2.     The second category is product ifferentiation: an owner can differentiate its product offerings by identifying unmet consumer demands, such as providing occupants with data insights and developing better designed buildings.

3.     Finally, tech allows warehouse operators to explore additional revenue streams by providing analytics-as-a- service, through the combination, analysis and presentation of insights gained from specific occupants and aggregated data sets. In fact, through data the owner can provide energy efficiencies, flexible warehouse opportunities and additional logistics services.

BIM and Digital Twins

According to PWC, the use of Building Information Management (BIM) and of digital twins will produce 3% savings across whole-life costs of the project. It may not seem much… until you remember that returns on real estate are mostly in the single digits.  To clarify, the BIM model is for the purpose of designing and constructing a building, whilst its Digital Twin takes the as-built model, layers a continuous flow of sensor data over it, and produces value-generating analytics.

The benfits of both are plentiful. Designing and building in BIM allows for the reduction of costs and delays, as it permits a more precise execution. BIM collaboration allows for error detection before work is carried out in the field, and procurement can be tightly managed through the platform, shortening timelines and reducing stocking issues. Further, a 3D map already exists for future operations.

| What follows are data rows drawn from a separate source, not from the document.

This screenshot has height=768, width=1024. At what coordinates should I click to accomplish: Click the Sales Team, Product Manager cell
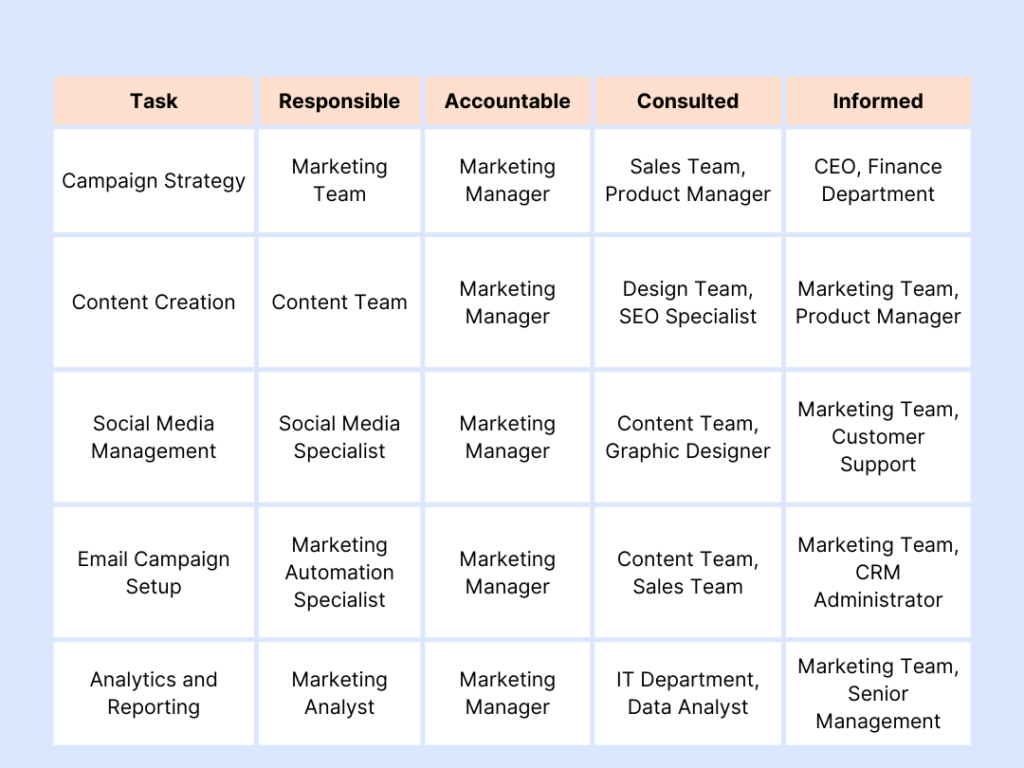point(688,181)
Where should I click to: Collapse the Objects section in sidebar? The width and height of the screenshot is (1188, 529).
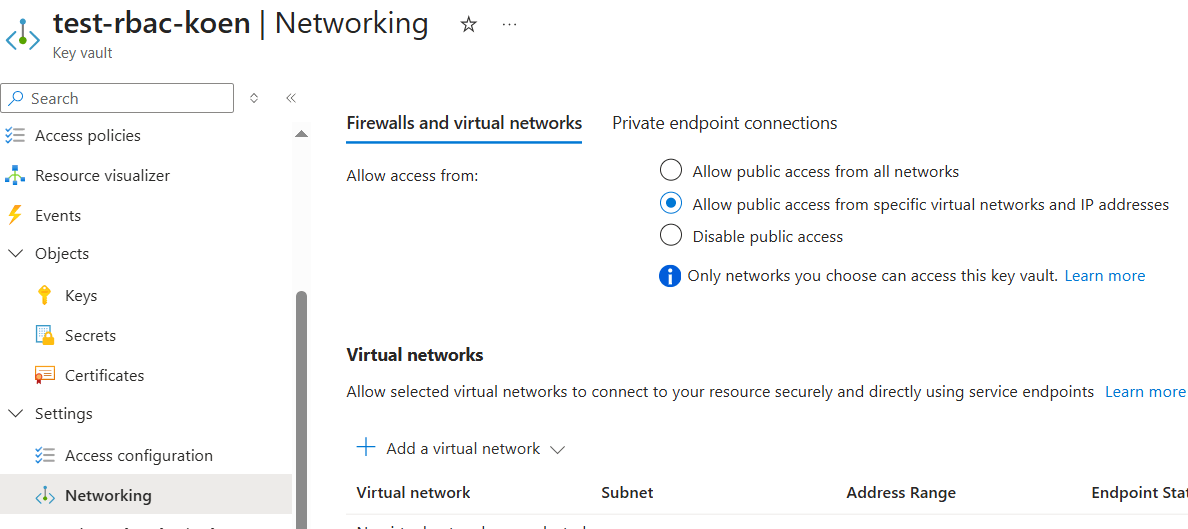(15, 254)
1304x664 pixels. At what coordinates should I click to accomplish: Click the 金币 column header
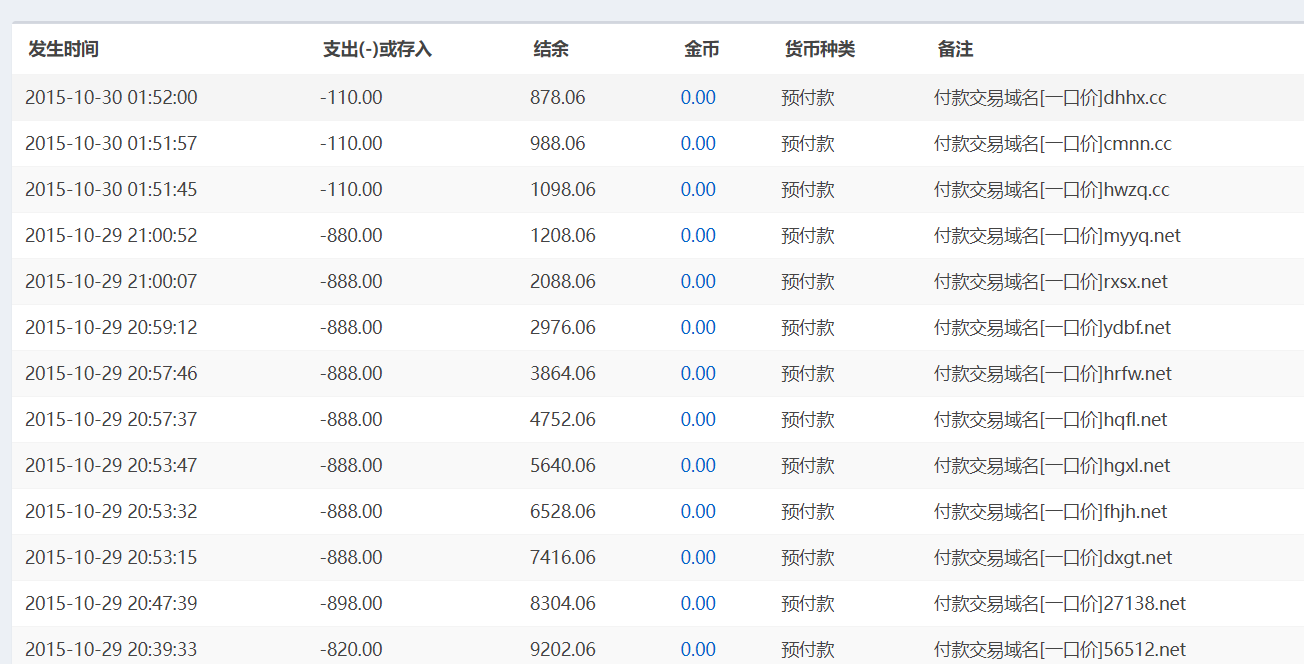[x=701, y=49]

In the operations phase, a digital twin model can help reduce costs though a host of tools such as waste & water management, predictive maintenance, intelligent HVAC systems, smart lighting, and ESG data and certifications. Revenues can be boosted with occupancy and utilisation analytics, data-driven space planning and more. Security can be boosted with access control solutions and AI over CCTV.

When selling the asset, the digital twin can help reduce friction and increase returns from the sale. The former is thanks to the implementation of digitised leases and smart contracts, as well as intelligent data rooms which improve transparency.

Office

Last, but by no means least, let’s look at the office market. Buildings and leases are getting smart. The two main ways they are doing so is through flexible offices and… you guessed it, smart buildings.

Flexible leases are vastly better aligned with evolving business needs, as occupiers can focus on their business instead of worrying about real estate operations. Flex operators are currently on track to reduce their costs to below comparable fixed leases, meaning they will entrench a significant competitive advantage. There is also a shift in market geography: the APAC market is expected to overtake EMEA in volume of supply during 2021.

According to JLL, “By creating an interactive, dynamic environment that responds to occupants’ needs seamlessly and in real-time, smart building technology helps businesses to bridge that gap between the built environment and the occupant experience.” In essence, the smart building model is the digital twin model we looked at earlier. Bear in mind that global revenues for smart commercial building Internet of Things (IoT) is expected to increase to $84 billion by 2022, a 19.4% CAGR, according to KBW.

Smart building IoT provides both operational and human data, each adding value as we already discussed. Operational data can fall under three macro buckets which are energy consumption, asset health, and environmental data. Human data also has three buckets: occupancy analytics, access control and tenant engagement. As the offering in each of these becomes more and more sophisticated thanks to positive feedback loops between tech and data, proptech will get ever closer to targeting the segment of one.